The forecast is a low-confidence bet, and I want to be explicit about the number. All of this leans, implicitly, on the models not rapidly steamrolling past their current limits — on the next leap requiring architectural breakthroughs rather than just more data and compute. I'd put my confidence there at maybe 4 in 10. Genuinely: I don't know, and I don't think anyone does. So the rational posture is an asymmetric bet — act as if the thesis is right, because the actions it implies (learn the fundamentals deeply, build the scaffolding skills) are valuable even if it's wrong; but don't build a twenty-year plan that requires it to be right. Certainty on the mechanism; humility on the forecast. Conflating the two is how smart people get blindsided.
What I'm learning from the juniors
If the essay stopped there it would still be a senior engineer reassuring himself, and I'd deserve the eye-roll. So the honest ending is the reciprocal skill gap — the things the newer cohort does better than I do, which I've had to watch and learn.
- They ship before it's perfect, and they don't lose sleep over it. Those of us trained in the deterministic era over-engineer by reflex — designing for scale that never arrives, abstracting before there are two cases to abstract, optimizing before profiling. Watching someone ship a working product in a week while I'm still drawing boxes is humbling, and correct more often than I'd like.

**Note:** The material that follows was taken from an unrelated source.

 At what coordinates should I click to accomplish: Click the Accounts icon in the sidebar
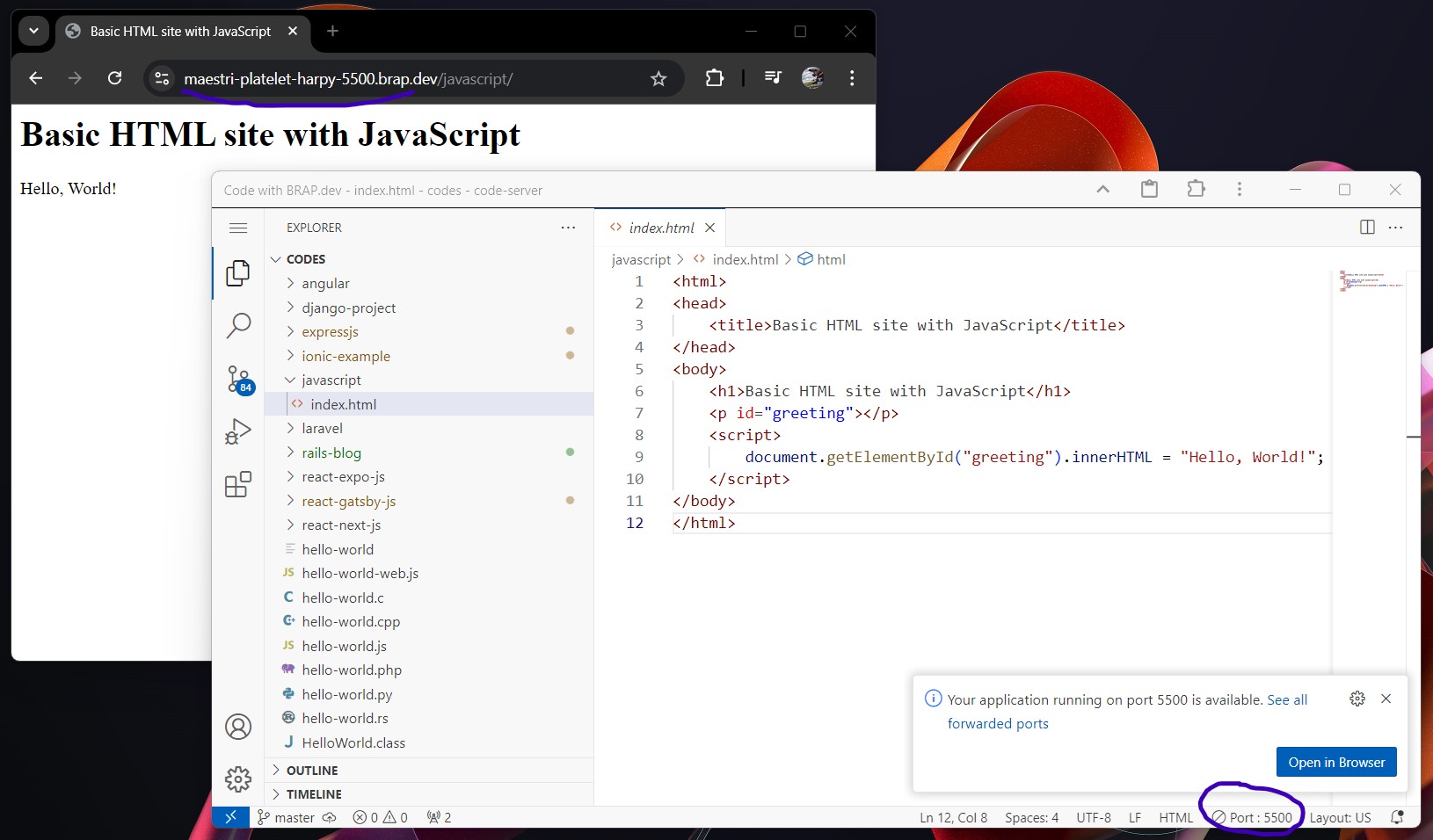[x=238, y=727]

- They think in natural-language contracts natively. Specifying behavior in prose is intuitive to them in a way it isn't to engineers who default to code. Which is a deeply ironic gap to have, given I just spent a whole essay arguing that natural-language-as-contract is the entire game.
- They're comfortable with "good enough." I'm still learning that one.
So the real shape of it isn't "my generation is safe and theirs isn't." It's that the deterministic foundation is a genuine, hard-to-replicate advantage and it comes bundled with habits that are now liabilities — and the people without the foundation have exactly the instincts I need to borrow. The golden age, if it's real, belongs to whoever can hold both: the old discipline and the new comfort with shipping into uncertainty. I'm trying to be that person. I'm not all the way there.